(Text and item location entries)
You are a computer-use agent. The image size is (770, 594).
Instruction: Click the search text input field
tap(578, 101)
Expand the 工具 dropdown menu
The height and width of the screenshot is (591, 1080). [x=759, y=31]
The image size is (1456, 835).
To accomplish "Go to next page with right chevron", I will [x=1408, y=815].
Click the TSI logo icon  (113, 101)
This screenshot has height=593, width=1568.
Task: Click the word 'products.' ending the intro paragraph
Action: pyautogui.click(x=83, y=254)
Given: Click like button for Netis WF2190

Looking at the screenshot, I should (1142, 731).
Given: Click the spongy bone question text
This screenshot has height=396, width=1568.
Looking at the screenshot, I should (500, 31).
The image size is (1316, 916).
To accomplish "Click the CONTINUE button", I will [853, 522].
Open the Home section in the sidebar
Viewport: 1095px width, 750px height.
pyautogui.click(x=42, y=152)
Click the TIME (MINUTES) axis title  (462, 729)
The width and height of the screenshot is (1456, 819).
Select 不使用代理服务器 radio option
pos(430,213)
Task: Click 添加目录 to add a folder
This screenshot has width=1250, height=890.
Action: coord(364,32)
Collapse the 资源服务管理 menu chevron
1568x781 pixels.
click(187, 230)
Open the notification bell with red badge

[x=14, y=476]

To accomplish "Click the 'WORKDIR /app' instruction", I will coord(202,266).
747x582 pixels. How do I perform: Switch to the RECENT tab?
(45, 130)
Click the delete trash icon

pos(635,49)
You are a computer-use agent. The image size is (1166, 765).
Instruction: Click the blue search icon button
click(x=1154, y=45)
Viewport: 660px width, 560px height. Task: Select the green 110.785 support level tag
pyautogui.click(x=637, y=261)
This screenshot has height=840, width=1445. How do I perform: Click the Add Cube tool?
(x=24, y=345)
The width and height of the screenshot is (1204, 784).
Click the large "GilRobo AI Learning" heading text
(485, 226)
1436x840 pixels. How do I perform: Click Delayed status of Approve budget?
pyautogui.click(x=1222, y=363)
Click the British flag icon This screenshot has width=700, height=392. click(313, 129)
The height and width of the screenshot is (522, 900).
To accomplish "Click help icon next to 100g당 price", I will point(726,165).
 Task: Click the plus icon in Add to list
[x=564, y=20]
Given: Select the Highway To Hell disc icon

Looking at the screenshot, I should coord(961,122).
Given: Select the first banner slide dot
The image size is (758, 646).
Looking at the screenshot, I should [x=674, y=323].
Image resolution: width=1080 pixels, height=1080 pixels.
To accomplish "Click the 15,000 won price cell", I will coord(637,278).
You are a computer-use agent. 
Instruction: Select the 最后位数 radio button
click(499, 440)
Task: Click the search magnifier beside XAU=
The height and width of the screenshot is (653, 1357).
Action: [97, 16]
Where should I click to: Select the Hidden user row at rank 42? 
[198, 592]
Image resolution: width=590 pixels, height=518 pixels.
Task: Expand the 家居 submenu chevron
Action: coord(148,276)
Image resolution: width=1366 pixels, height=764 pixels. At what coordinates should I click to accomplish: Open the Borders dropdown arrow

* _Exercise brief_
Render every line of the material above as a JSON list of strings, with one string per line and blank lines omitted.

* _Problem solution_
[
  "You are a computer-use agent. The image size is (770, 594).",
  "Instruction: Click the search text input field",
  "tap(578, 101)",
  "Expand the 工具 dropdown menu",
  "The height and width of the screenshot is (591, 1080). [x=759, y=31]",
  "The image size is (1456, 835).",
  "To accomplish \"Go to next page with right chevron\", I will [x=1408, y=815].",
  "Click the TSI logo icon  (113, 101)",
  "This screenshot has height=593, width=1568.",
  "Task: Click the word 'products.' ending the intro paragraph",
  "Action: pyautogui.click(x=83, y=254)",
  "Given: Click like button for Netis WF2190",
  "Looking at the screenshot, I should (1142, 731).",
  "Given: Click the spongy bone question text",
  "This screenshot has height=396, width=1568.",
  "Looking at the screenshot, I should (500, 31).",
  "The image size is (1316, 916).",
  "To accomplish \"Click the CONTINUE button\", I will [853, 522].",
  "Open the Home section in the sidebar",
  "Viewport: 1095px width, 750px height.",
  "pyautogui.click(x=42, y=152)",
  "Click the TIME (MINUTES) axis title  (462, 729)",
  "The width and height of the screenshot is (1456, 819).",
  "Select 不使用代理服务器 radio option",
  "pos(430,213)",
  "Task: Click 添加目录 to add a folder",
  "This screenshot has width=1250, height=890.",
  "Action: coord(364,32)",
  "Collapse the 资源服务管理 menu chevron",
  "1568x781 pixels.",
  "click(187, 230)",
  "Open the notification bell with red badge",
  "[x=14, y=476]",
  "To accomplish \"Click the 'WORKDIR /app' instruction\", I will coord(202,266).",
  "747x582 pixels. How do I perform: Switch to the RECENT tab?",
  "(45, 130)",
  "Click the delete trash icon",
  "pos(635,49)",
  "You are a computer-use agent. The image size is (1166, 765).",
  "Instruction: Click the blue search icon button",
  "click(x=1154, y=45)",
  "Viewport: 660px width, 560px height. Task: Select the green 110.785 support level tag",
  "pyautogui.click(x=637, y=261)",
  "This screenshot has height=840, width=1445. How do I perform: Click the Add Cube tool?",
  "(x=24, y=345)",
  "The width and height of the screenshot is (1204, 784).",
  "Click the large \"GilRobo AI Learning\" heading text",
  "(485, 226)",
  "1436x840 pixels. How do I perform: Click Delayed status of Approve budget?",
  "pyautogui.click(x=1222, y=363)",
  "Click the British flag icon This screenshot has width=700, height=392. click(313, 129)",
  "The height and width of the screenshot is (522, 900).",
  "To accomplish \"Click help icon next to 100g당 price\", I will point(726,165).",
  " Task: Click the plus icon in Add to list",
  "[x=564, y=20]",
  "Given: Select the Highway To Hell disc icon",
  "Looking at the screenshot, I should coord(961,122).",
  "Given: Select the first banner slide dot",
  "The image size is (758, 646).",
  "Looking at the screenshot, I should [x=674, y=323].",
  "Image resolution: width=1080 pixels, height=1080 pixels.",
  "To accomplish \"Click the 15,000 won price cell\", I will coord(637,278).",
  "You are a computer-use agent. ",
  "Instruction: Select the 最后位数 radio button",
  "click(499, 440)",
  "Task: Click the search magnifier beside XAU=",
  "The height and width of the screenshot is (653, 1357).",
  "Action: [97, 16]",
  "Where should I click to: Select the Hidden user row at rank 42? ",
  "[198, 592]",
  "Image resolution: width=590 pixels, height=518 pixels.",
  "Task: Expand the 家居 submenu chevron",
  "Action: coord(148,276)",
  "Image resolution: width=1366 pixels, height=764 pixels. At what coordinates should I click to accomplish: Open the Borders dropdown arrow"
]